When you reach the line with "beautiful rural blight (320, 1891)" in the data below, begin printing lines exactly, and stop once the line with "Charlie Milwaukee (223, 1932)" has been printed.

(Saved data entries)
= = = = = = =
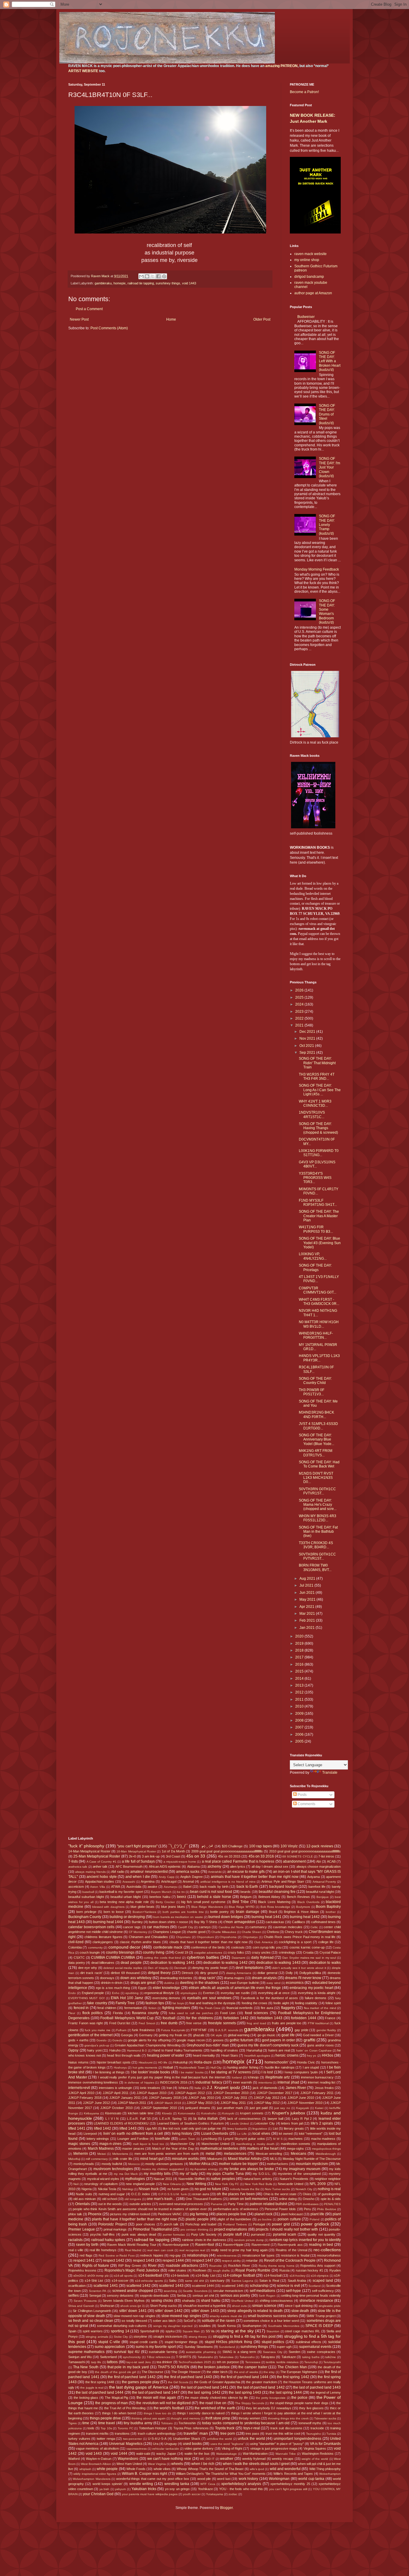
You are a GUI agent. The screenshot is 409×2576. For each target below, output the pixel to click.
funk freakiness (143, 2030)
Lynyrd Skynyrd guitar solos (244, 2138)
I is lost (267, 2072)
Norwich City (304, 2189)
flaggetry (288, 2008)
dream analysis (264, 1978)
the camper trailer (252, 2367)
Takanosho (247, 2357)
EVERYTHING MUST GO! (86, 1998)
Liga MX (151, 2128)
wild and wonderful (285, 2469)
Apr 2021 (307, 1607)
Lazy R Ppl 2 (302, 2118)
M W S (278, 2138)
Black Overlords (308, 1902)
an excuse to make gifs (246, 1872)
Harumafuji (254, 2050)
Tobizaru (167, 2423)
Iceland (237, 2077)
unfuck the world (251, 2438)
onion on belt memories (249, 2199)
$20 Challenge (232, 1846)
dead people (131, 1963)
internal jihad (288, 2082)
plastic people (197, 2219)
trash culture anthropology (157, 2433)
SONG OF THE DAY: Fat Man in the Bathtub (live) (318, 1531)
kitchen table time (141, 2113)
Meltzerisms (120, 2153)
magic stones (79, 2144)
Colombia (75, 1947)
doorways (107, 1978)
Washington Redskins (318, 2453)
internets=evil (79, 2088)
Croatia (308, 1952)
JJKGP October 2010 (116, 2108)
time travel (106, 2423)
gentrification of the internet (90, 2035)
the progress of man (111, 2403)
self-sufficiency (323, 2291)
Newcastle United (290, 2184)
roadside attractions (182, 2265)
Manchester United (215, 2144)
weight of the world (315, 2458)
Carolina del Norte (231, 1927)
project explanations (230, 2229)
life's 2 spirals (322, 2123)
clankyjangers (103, 1942)
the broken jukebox (213, 2367)
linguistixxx (259, 2128)
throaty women (249, 2418)
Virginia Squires (315, 2448)
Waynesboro (128, 2459)
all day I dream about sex (270, 1866)
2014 (300, 1678)
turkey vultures (79, 2438)
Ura (155, 2443)
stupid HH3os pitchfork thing (228, 2342)
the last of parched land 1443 (317, 2387)
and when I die (137, 1877)
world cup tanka (311, 2479)
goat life (287, 2035)
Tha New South (86, 2367)
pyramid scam (284, 2234)
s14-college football (239, 2275)
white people (107, 2469)
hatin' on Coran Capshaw (314, 2050)
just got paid (259, 2108)
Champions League (167, 1932)
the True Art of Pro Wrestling (125, 2408)
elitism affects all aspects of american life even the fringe (235, 1988)
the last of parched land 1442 (261, 2387)
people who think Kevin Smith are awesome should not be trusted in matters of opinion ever (140, 2209)
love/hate (162, 2139)
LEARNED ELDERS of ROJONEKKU (121, 2123)
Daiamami (238, 1957)
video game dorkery (198, 2448)
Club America (263, 1942)
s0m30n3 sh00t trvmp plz (90, 2275)
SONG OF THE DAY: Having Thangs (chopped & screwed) (318, 1128)
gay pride (301, 2030)
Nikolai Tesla (107, 2189)
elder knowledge (166, 1988)
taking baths (310, 2357)
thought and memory (185, 2418)
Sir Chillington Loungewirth (92, 2311)
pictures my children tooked (130, 2214)
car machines (158, 1927)
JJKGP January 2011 (125, 2097)
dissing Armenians (238, 1973)
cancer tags (132, 1927)
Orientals (82, 2204)
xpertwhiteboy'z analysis (241, 2484)
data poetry (76, 1962)
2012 (300, 1692)
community (95, 1947)
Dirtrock (187, 1973)
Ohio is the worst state (280, 2194)
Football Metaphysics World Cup (127, 2018)
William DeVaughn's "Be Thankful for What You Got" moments (221, 2473)
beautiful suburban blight (86, 1897)
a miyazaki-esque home (179, 1861)
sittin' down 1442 (169, 2311)
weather (226, 2459)
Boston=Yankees (144, 1912)
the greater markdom (261, 2382)
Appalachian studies (99, 1881)
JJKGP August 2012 (190, 2093)
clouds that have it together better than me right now (208, 1942)
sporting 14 (120, 2331)
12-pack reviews (319, 1846)
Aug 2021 (307, 1578)
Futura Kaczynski (173, 2030)
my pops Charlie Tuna (225, 2174)
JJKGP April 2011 (115, 2093)
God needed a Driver (318, 2035)
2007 (300, 1727)
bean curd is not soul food (211, 1892)
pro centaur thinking (194, 2229)
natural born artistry (257, 2179)
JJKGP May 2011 (233, 2103)
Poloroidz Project (112, 2224)
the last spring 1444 (285, 2392)
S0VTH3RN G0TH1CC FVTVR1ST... (317, 1491)
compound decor (124, 1947)
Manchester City (182, 2144)
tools (90, 2428)
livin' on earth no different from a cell (133, 2133)
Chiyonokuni (205, 1937)
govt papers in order (278, 2040)
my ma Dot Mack (126, 2173)
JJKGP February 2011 (317, 2093)
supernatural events (315, 2347)
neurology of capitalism (101, 2184)
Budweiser (306, 317)
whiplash (85, 2469)
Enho (115, 1993)
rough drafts (221, 2270)
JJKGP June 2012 (96, 2103)
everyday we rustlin (235, 1993)
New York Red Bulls (258, 2184)
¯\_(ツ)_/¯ (178, 1845)
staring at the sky (237, 2330)
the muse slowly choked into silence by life (216, 2397)
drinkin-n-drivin (111, 1982)
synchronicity (132, 2357)
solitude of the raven (218, 2321)
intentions (265, 2082)
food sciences (256, 2013)
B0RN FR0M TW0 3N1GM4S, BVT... (315, 1567)
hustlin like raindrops (280, 2067)
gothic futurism (241, 2040)
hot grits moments (145, 2067)
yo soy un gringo (177, 2489)
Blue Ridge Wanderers (207, 1906)
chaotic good (196, 1932)
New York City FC (227, 2184)
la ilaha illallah (205, 2118)
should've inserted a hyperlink (204, 2305)
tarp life (96, 2362)
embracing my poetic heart (311, 1988)
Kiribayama (91, 2113)
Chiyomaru (183, 1937)
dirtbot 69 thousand (125, 1973)
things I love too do (157, 2413)
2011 (300, 1699)
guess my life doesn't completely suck (268, 2045)
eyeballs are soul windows (209, 1998)
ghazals (199, 2035)
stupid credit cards (144, 2342)
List (275, 2128)
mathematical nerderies (219, 2148)
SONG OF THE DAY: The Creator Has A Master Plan (319, 1215)
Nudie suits (84, 2194)
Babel (187, 1886)
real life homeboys (103, 2250)
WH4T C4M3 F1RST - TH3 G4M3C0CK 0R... (319, 1301)
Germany (146, 2035)
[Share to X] (153, 276)
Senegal (95, 2295)
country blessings (120, 1952)
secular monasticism (228, 2291)
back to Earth (247, 1886)
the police (299, 2397)
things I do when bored (119, 2413)
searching (170, 2291)
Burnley (137, 1922)
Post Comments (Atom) (109, 328)
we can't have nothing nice (169, 2459)
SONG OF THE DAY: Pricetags (315, 1267)
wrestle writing (141, 2484)
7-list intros (326, 1856)
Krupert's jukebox (288, 2112)
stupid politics (273, 2342)
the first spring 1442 (293, 2377)
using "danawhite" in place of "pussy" (277, 2443)
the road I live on (213, 2403)
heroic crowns (286, 2055)
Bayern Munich (161, 1891)
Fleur (71, 2013)
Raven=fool (204, 2245)
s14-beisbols (180, 2275)
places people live (231, 2214)
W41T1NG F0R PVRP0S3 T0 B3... (316, 1229)
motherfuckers (277, 2164)
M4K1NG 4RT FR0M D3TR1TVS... (315, 1453)
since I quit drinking (299, 2305)
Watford (74, 2458)
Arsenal (188, 1881)
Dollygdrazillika (310, 1973)
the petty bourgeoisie (271, 2397)
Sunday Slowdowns (198, 2346)
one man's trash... (161, 2199)
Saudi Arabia (297, 2280)
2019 (300, 1643)
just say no (282, 2108)
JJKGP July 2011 (235, 2097)
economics (295, 1983)
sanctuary (217, 2280)
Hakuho (115, 2050)
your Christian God (98, 2494)
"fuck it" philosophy (86, 1845)
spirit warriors (93, 2331)
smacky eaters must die (226, 2316)
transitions (122, 2433)
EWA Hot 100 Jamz (127, 1998)
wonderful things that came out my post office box (152, 2479)
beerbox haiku (159, 1897)
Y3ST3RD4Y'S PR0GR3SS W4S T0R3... (315, 1177)
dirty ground (209, 1973)
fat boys (178, 2003)
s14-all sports (123, 2275)
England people (93, 1993)
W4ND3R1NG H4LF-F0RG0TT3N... (316, 1335)
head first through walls (124, 2055)
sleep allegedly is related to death (255, 2311)
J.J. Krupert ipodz (223, 2087)
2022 (300, 1018)
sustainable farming (163, 2352)
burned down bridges (225, 1917)
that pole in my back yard (128, 2367)
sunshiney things (168, 283)
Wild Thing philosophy (325, 2469)
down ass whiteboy (136, 1978)
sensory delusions (120, 2295)
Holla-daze (203, 2062)
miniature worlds (185, 2159)
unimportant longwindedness (297, 2438)
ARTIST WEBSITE (83, 71)
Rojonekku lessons (82, 2270)
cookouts (238, 1947)
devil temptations (249, 1968)
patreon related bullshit (268, 2204)
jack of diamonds (265, 2088)
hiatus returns (78, 2062)
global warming (238, 2035)
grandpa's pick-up (96, 2045)
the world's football (169, 2408)
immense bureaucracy (317, 2077)
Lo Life (242, 2133)
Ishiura (183, 2088)
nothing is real (329, 2189)
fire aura (267, 2008)
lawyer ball (275, 2118)
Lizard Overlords (214, 2133)
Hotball (168, 2067)
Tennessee (252, 2362)
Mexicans (298, 2154)
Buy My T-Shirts (205, 1922)
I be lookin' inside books (150, 2072)
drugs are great (143, 1983)
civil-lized (76, 1942)
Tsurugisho (313, 2433)
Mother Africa (199, 2164)
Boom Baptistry (328, 1907)
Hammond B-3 (137, 2050)
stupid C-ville (109, 2342)
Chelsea (273, 1932)
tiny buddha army (138, 2423)
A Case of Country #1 (101, 1861)
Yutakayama (214, 2494)
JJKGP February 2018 (85, 2097)
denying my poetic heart (210, 1967)
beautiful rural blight (320, 1891)
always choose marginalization (318, 1866)
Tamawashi (76, 2362)
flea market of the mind (320, 2008)
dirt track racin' (91, 1973)
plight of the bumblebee (234, 2219)
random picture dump (249, 2240)
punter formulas (174, 2234)
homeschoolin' (276, 2062)
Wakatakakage (226, 2453)
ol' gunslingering (329, 2194)
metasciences (235, 2154)
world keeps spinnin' (108, 2484)
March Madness (101, 2148)
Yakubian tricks (143, 2489)
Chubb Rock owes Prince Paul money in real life (299, 1937)
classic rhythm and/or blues (140, 1942)
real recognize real (192, 2250)
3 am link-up (151, 1856)
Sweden (294, 2352)
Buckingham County (84, 1917)
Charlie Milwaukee (223, 1932)
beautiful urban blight (125, 1897)
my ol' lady (188, 2174)
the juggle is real (91, 2387)
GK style (216, 2035)
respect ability (231, 2260)
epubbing (132, 1993)
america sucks (187, 1872)
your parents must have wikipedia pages (150, 2494)
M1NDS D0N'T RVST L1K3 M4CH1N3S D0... (316, 1477)
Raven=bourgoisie (176, 2244)
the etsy (269, 2372)
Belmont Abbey (269, 1897)
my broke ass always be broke (249, 2169)
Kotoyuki (228, 2113)
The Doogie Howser (186, 2372)
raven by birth (87, 2245)
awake (152, 1886)
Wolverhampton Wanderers (91, 2479)
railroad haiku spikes (108, 2240)
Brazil (273, 1912)
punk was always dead (139, 2234)
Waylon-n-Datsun (98, 2458)
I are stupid (311, 2067)
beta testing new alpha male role (124, 1902)
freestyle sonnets (222, 2023)
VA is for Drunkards (325, 2444)
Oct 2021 (307, 1046)
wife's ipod (257, 2469)
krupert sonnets (251, 2113)
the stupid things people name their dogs (299, 2403)
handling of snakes (224, 2050)
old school (109, 2199)
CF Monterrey (138, 1932)
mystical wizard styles (103, 2179)
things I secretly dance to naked (201, 2413)
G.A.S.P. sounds (226, 2030)
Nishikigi (127, 2189)
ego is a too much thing (113, 1988)
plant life (317, 2214)
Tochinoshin (187, 2423)
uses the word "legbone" (227, 2443)
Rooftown (199, 2270)
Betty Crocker (165, 1902)
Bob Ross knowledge (275, 1906)
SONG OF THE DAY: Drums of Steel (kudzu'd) (327, 414)
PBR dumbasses (307, 2204)
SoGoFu (190, 2320)
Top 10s (106, 2428)
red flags (86, 2255)
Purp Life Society (203, 2234)
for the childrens (199, 2018)
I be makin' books (191, 2072)
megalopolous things (326, 2148)
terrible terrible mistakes (282, 2362)
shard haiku (210, 2300)
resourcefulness (329, 2255)
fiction (153, 2008)
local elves (261, 2133)
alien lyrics (237, 1866)
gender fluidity (326, 2030)
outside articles (140, 2204)
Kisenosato (113, 2113)
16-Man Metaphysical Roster (136, 1851)
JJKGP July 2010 (201, 2097)
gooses (218, 2040)
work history (248, 2479)
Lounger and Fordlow (133, 2138)
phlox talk (75, 2214)
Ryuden (335, 2270)
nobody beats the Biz (245, 2189)
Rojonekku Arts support (317, 2265)
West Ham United (129, 2464)
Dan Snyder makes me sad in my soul (309, 1957)
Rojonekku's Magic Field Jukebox (132, 2270)
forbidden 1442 (236, 2018)
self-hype (293, 2291)
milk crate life (122, 2158)
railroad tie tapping (141, 283)
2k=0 (132, 1856)
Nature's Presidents (294, 2179)
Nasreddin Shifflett (191, 2179)
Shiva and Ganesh (81, 2305)
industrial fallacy (209, 2082)
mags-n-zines (110, 2144)
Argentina (147, 1881)
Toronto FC (125, 2428)
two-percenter (132, 2438)
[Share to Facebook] (158, 276)
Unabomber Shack (187, 2438)
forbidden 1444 (303, 2018)
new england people (140, 2184)
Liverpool (90, 2133)
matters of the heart (262, 2148)
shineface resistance (316, 2300)
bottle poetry (219, 1912)
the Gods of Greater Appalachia (217, 2382)
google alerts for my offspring (149, 2040)
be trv (181, 1891)
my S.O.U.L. (262, 2173)
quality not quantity (321, 2234)
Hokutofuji (180, 2062)
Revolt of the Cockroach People (290, 2260)
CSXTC (79, 1957)
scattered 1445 (232, 2285)
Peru (307, 2209)
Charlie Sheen (251, 1932)
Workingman (279, 2479)
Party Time (236, 2204)
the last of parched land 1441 (204, 2387)
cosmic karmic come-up (307, 1947)
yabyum (120, 2489)
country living (153, 1952)
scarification (77, 2285)
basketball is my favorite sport (121, 1891)
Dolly (289, 1973)
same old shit (194, 2280)
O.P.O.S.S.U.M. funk (172, 2194)
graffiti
= = = = = = =
Answer section
beautiful rural blight (320, 1891)
always choose marginalization (318, 1866)
Tamawashi (76, 2362)
flea market of the mind (320, 2008)
dirt track racin' (91, 1973)
plight of the bumblebee (234, 2219)
random picture dump (249, 2240)
punter formulas (174, 2234)
homeschoolin' (276, 2062)
Wakatakakage (226, 2453)
ol' gunslingering (329, 2194)
metasciences (235, 2154)
world keeps spinnin' (108, 2484)
March Madness (101, 2148)
Yakubian tricks (143, 2489)
Chubb Rock owes Prince Paul money in real life (299, 1937)
classic rhythm and/or blues (140, 1942)
real recognize real (192, 2250)
3 am link-up (151, 1856)
Sweden (294, 2352)
Buckingham County (84, 1917)
Charlie Milwaukee (223, 1932)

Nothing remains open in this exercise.